La première étude clinique qui testera la sûreté et l’efficacité du NGF devrait débuter avant la fin de l’année et impliquera 35 centres d’excellence dans toute l’Europe. L’étude sera menée par Stefano Bonini, directeur du Département d’ophtalmologie du Campus BioMedico de Rome, qui fut l’un des premiers à avoir identifié les potentialités du NGF dans le domaine de l’ophtalmologie à la fin des années 90.
« La cornée n’a pas de vaisseaux sanguins mais est le tissu possédant le plus de nerfs », explique le Professeur Bonini. « Il y a 7.000 récepteurs par millimètres carrés, ce qui explique pourquoi l’oeil réagit au moindre coup de vent. Si l’innervation est altérée, toute la cornée est impactée et des lésions se forment. La molécule NGF, de par son action de régénération sur le tissu nerveux et son effet trophique, avait la potentialité d’être également capable de réparer les ulcères. C’est à partir de ce raisonnement que nous avons commencé à nous intéresser au NGF et son hypothétique effet de cicatrisation de la cornée il y a 10 ans. »
Les expérimentations ont commencé, « et aujourd’hui nous traitons une centaine de patients venant d’Italie et du monde entier, et nous avons obtenu de bons résultats : pratiquement tous les patients ont été témoin d’une amélioration, et la majorité a récupéré totalement ses fonctionnalités oculaires. Mais nous n’avons pas mené d’expérimentations contrôlées et avec une population aléatoire : nous avons fait un usage désintéressé de notre méthode pour rendre service à ceux pour qui les thérapies traditionnelles ne permettent pas de guérir leurs ulcères. »

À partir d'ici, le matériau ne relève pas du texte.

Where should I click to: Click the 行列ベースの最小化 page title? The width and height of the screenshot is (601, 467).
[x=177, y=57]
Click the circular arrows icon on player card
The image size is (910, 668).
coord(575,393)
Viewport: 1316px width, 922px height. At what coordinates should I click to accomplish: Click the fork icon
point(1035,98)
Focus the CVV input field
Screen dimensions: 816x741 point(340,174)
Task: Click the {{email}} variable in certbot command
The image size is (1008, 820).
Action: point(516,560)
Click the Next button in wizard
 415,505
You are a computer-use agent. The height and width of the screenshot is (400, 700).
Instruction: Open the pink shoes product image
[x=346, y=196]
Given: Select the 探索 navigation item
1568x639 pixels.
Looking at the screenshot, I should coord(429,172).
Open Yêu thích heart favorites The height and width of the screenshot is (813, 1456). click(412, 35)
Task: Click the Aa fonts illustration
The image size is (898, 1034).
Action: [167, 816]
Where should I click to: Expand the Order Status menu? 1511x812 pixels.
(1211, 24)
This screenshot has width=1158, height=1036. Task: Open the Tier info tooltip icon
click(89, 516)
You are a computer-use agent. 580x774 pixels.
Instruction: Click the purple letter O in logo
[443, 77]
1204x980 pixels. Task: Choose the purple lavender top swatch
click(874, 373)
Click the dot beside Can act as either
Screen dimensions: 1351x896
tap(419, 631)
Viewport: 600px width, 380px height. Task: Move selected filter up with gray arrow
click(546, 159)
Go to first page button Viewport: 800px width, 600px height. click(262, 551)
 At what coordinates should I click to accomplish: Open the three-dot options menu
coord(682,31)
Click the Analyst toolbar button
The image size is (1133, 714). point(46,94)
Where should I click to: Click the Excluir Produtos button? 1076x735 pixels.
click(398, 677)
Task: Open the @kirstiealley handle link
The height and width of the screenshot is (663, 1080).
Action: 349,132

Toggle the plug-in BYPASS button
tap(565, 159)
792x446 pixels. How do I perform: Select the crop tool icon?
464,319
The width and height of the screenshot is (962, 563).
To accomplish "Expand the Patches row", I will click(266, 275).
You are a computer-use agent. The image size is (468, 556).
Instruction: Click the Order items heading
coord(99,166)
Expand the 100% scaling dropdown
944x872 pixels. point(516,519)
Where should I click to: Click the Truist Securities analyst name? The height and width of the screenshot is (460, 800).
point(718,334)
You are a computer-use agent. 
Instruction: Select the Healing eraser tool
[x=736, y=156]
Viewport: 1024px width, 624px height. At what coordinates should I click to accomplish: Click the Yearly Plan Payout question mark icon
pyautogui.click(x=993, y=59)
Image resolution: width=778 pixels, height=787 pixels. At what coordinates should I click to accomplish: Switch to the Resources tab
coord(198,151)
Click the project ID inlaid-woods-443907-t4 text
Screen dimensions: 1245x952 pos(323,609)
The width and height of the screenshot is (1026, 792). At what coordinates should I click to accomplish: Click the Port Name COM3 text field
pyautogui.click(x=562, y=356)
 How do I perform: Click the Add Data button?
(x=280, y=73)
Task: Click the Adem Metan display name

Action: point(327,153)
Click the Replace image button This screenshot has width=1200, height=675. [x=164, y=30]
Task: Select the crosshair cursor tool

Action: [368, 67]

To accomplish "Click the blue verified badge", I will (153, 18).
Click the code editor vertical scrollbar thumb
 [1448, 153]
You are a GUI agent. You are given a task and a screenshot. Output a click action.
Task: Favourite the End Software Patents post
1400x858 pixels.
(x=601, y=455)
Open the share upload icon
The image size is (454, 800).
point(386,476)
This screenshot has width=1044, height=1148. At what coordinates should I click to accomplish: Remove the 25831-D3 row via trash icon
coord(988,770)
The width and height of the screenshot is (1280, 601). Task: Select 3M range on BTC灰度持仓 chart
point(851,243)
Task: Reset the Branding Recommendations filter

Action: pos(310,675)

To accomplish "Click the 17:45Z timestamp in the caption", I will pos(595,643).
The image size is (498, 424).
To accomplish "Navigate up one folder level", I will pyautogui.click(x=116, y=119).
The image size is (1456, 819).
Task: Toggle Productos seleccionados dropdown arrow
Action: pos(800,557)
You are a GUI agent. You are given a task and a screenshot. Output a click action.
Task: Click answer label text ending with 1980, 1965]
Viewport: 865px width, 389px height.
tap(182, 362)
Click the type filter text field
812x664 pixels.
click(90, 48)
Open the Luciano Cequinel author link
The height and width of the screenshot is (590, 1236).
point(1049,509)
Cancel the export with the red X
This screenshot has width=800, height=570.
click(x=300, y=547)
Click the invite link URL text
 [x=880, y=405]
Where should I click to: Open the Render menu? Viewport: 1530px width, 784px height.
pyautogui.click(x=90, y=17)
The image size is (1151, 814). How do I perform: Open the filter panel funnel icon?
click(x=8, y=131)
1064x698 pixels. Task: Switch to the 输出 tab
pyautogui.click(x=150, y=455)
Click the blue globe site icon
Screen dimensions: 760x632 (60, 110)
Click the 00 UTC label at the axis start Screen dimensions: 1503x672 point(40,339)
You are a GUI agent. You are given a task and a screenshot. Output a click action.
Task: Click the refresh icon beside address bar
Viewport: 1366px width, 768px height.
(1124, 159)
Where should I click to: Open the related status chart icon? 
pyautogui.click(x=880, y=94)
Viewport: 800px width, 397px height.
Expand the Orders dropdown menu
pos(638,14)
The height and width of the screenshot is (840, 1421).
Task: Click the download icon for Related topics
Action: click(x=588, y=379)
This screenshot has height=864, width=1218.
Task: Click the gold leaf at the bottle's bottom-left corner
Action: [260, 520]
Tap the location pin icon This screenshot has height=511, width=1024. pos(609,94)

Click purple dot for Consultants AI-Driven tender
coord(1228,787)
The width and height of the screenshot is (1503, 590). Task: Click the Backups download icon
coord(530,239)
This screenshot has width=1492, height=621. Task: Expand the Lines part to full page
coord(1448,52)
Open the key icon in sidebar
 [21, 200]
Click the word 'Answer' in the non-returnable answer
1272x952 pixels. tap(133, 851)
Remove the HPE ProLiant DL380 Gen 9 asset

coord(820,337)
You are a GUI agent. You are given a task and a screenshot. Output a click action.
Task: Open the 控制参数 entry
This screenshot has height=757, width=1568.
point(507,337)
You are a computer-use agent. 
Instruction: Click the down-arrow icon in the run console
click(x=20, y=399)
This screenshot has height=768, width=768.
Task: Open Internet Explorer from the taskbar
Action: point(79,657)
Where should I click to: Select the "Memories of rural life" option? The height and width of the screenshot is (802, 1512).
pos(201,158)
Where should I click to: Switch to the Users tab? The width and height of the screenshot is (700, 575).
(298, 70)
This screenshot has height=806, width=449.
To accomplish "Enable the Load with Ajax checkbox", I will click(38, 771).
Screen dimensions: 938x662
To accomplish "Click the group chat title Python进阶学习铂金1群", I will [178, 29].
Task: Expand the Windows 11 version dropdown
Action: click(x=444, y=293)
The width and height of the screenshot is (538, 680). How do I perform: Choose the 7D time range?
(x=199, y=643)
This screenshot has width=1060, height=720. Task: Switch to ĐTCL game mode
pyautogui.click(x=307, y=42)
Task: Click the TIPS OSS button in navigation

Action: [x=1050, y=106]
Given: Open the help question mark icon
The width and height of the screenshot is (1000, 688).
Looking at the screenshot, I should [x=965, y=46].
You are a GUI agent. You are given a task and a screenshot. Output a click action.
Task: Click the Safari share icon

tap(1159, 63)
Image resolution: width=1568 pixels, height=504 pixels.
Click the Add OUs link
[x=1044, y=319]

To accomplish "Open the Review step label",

« Nous n’avions à disposition que des molécules de NGF extraites des glandes salivaires de rongeurs, puis purifiées, ce qui n’est propice ni à une étude clinique ni à la mise en marché. En effet, pour que nous puissions y procéder il faudrait que nous ayons à disposition des facteurs de croissance des nerfs humain recombiné (rh-NGF) », beaucoup plus coûteux à synthétiser. D’où l’importance de l’investissement de la part d’une firme pharmaceutique. La collaboration avec l’entreprise italienne Dompé a commencé en 2010 et a permis d’ouvrir un laboratoire à L’Aquila, où a été synthétisée la variante humaine de la molécule qui semble être tout de même plus efficace que celle extraite à partir de rongeurs. Maintenant nous sommes prêts pour une étude de certification de la sureté, de la tolerabilité et des paramètres pharmacocinétiques du collyre. Nous estimons que le médicament puisse arriver en pharmacie d’ici 5 ans ».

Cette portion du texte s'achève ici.